Hanya bedanya, Gontor tidak mendoktrinasi santrinya agar menjadi penganut mazhab tertentu. Ini berbeda dengan pesantren salaf yang sejak awal mengharuskan santrinya menjadi pemeluk ahlus-sunnah wal jamaah itu pun pada mazhab Syafi'i untuk ilmu fiqih (hukum) dan Alasy'ari serta Almaturidzi untuk bidang ilmu tauhid, dan Abdul Qadir Jaelani bidang tasauf/tarekat.

"Gontor tidak mendikte santrinya menjadi pemeluk mazhab tertentu, semua mazhab diajarkan. Setelah mengetahui para santri dipersilakan memilih," kata Amal yang lulusan Universitas Kairo.
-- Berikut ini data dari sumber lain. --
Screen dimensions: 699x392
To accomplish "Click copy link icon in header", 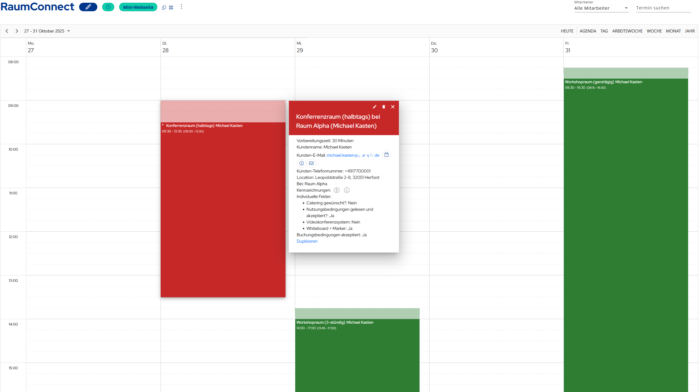I will click(x=164, y=8).
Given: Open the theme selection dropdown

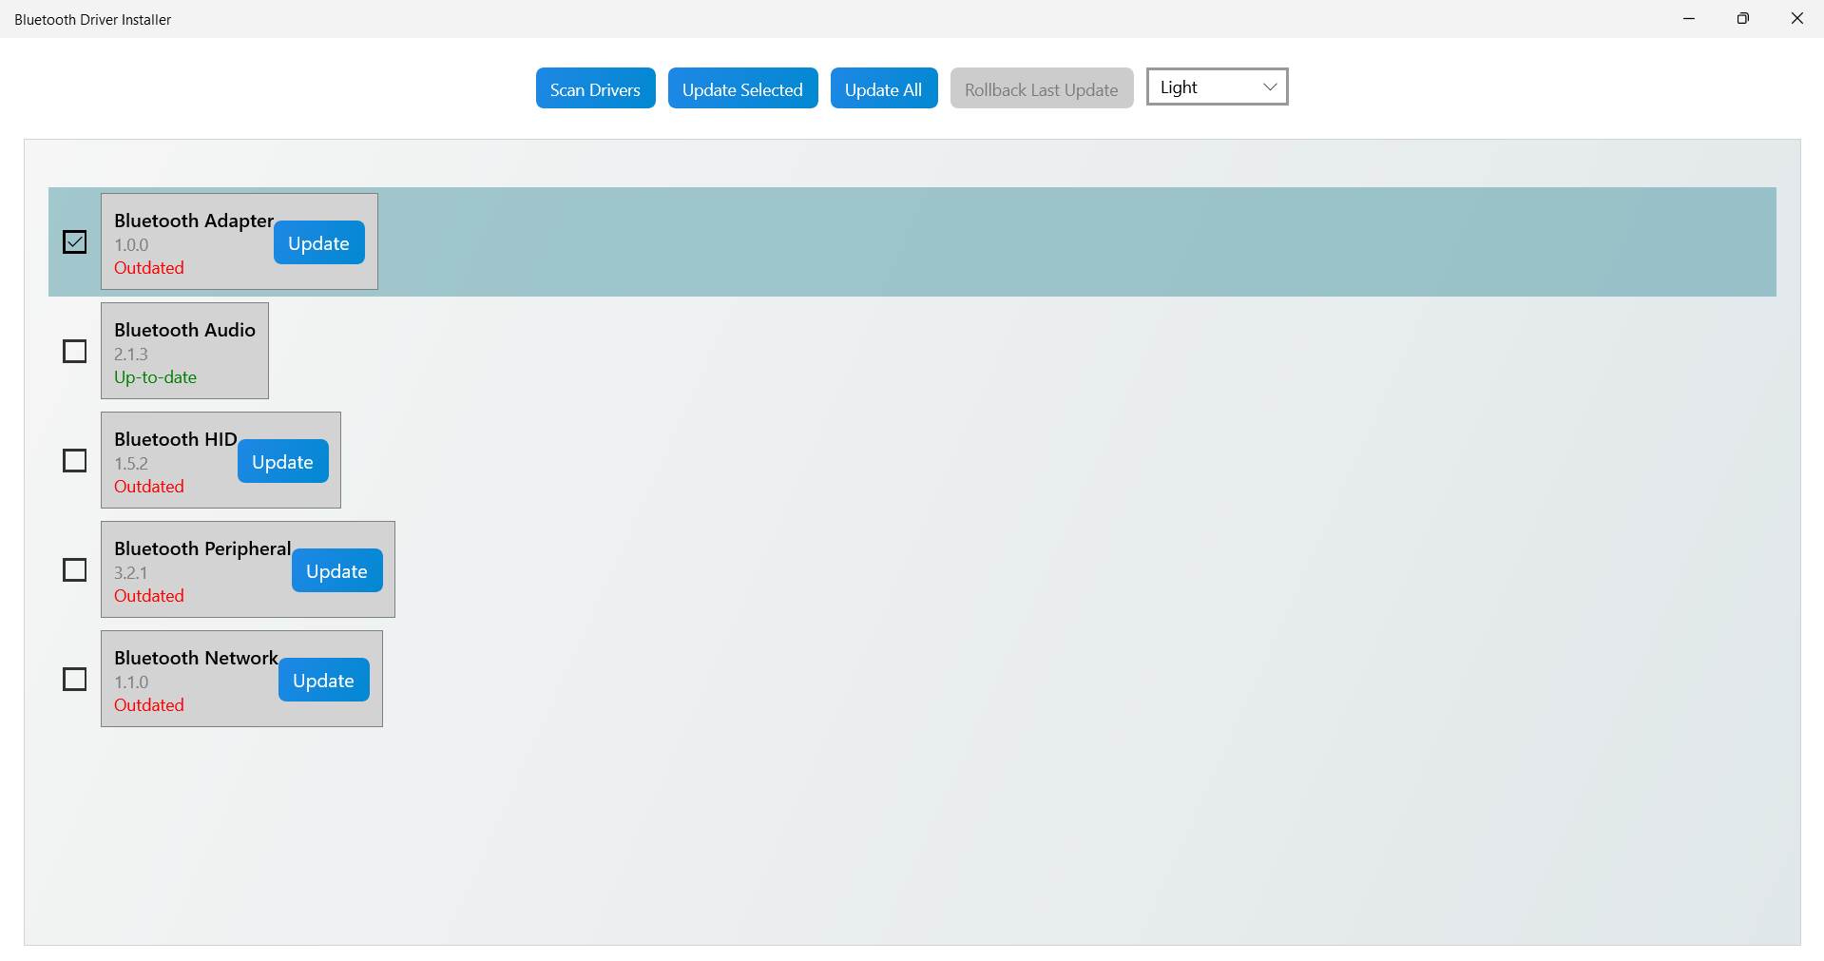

Gontor mengembangkan pola pikir ontologis di samping sikap religius. Cirinya antara lain, pemikiran terhadap suatu obyek diarahkan kepada pencarian hakikatnya. Pendidikan dalam pola pikir demikian bersifat intelektualistis, berpikir berdasar obyek murni.

Peranti ijtihad telah diberikan - khususnya bahasa Arab dan Inggris. Bahasa Arab sebagai kunci mempelajari ilmu agama dan Inggris untuk ilmu umum, selain pelbagai ilmu seperti ushul fiqih, musthalah hadits, mantiq (logika) dan ilmu alat. Santri juga diajar memahami kitab Bidayatul Mujtahid - karya Ibnu Rusyd - yang mensosialisasikan pemikiran Aristoteles di dunia Islam. Kitab ini mendidik mental ilmiah sebab ia memaparkan dengan pendekatan komparasi, perbandingan mazhab. Di banyak pesantren salaf kitab ini ditolak.
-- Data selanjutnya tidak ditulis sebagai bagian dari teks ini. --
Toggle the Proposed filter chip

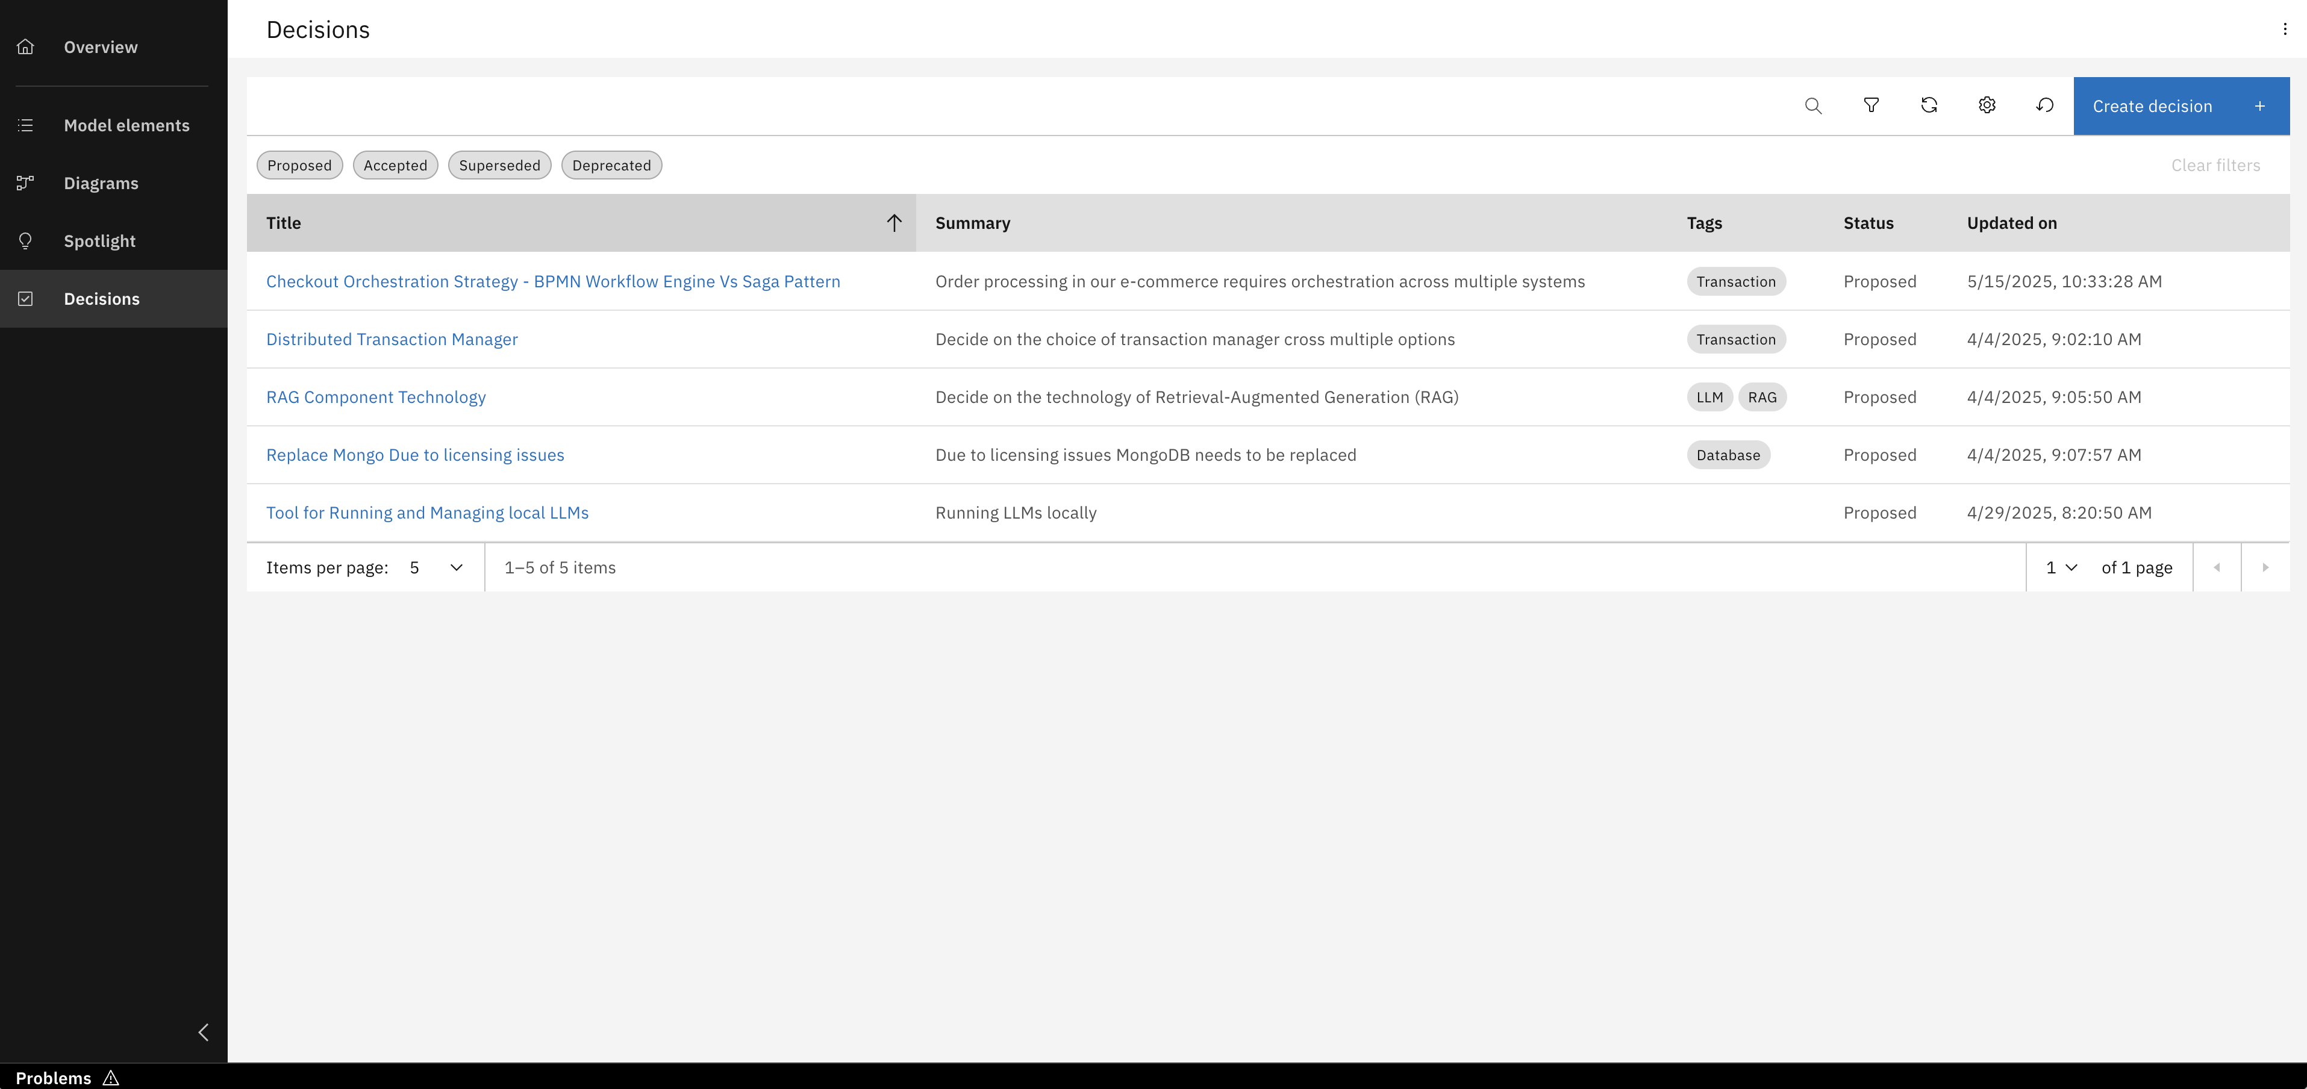(x=299, y=166)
Gontor memang tidak pernah berhenti ber-ijtihad. Modernitas dipelihara dan diaktualkan sehingga tidak sampai menjadi fosil sejarah. Materi pelajaran setiap saat dievaluasi agar kurikulum tidak ketinggalan dari perkembangan masyarakat. Modernitas bukan sekadar gedung bertingkat, pakai dasi dan jas, pelajaran bahasa Inggris dan umum.

Semangat pembaruannya mengingatkan pada Muhammadiyah. Di sisi lain, tradisi ritualnya, seperti wiridan massal seusai salat, membaca qunut nazilah saat Salat Subuh, dua kali azan pada Salat Jumat, adalah tradisi NU.

"Gontor bukan NU dan bukan Muhammadiyah," tegas KH Abdullah Syukri Zarkasyi. Tetapi setelah keluar dari Gontor mau masuk organisasi apa saja terserah," tambahnya.

Dua sisi corak yang seolah saling paradoksal itu memang ciri Gontor. Dalam melakukan modernisasi, berpijak pada kaidah: almuhafadhah ala qadimis-shalih wal ahdu bil jadid, menjaga hal-hal lama yang baik dan mengambil hal-hal baru yang baik pula. Sehingga kebangunannya ibarat pohon yang akarnya menghujam dalam ke bumi dan batangnya menjulang ke langit. ***
Al-marji' : http://www.kompas.com/9610/08/POLITIK/mode.htm 

Gagasan dan Cita-Cita
Gedung Saudi

Apakah gagasan dan cita-cita para pendiri Pondok Modern Darussalam Gontor Ponorogo sehingga mempunyai tekad yang begitu besar? Cita-citanya terutama adalah rasa tanggung jawab memajukan ummat Islam dalan mencari ridha Allah. Tempat yang dipilih untuk mewujudkan cita-cita itu adalah Pondok Pesantren, yaitu lembaga pendidikan Islam yang pernah berjaya pada masa nenek moyang mereka tatapi pada saat itu telah mati.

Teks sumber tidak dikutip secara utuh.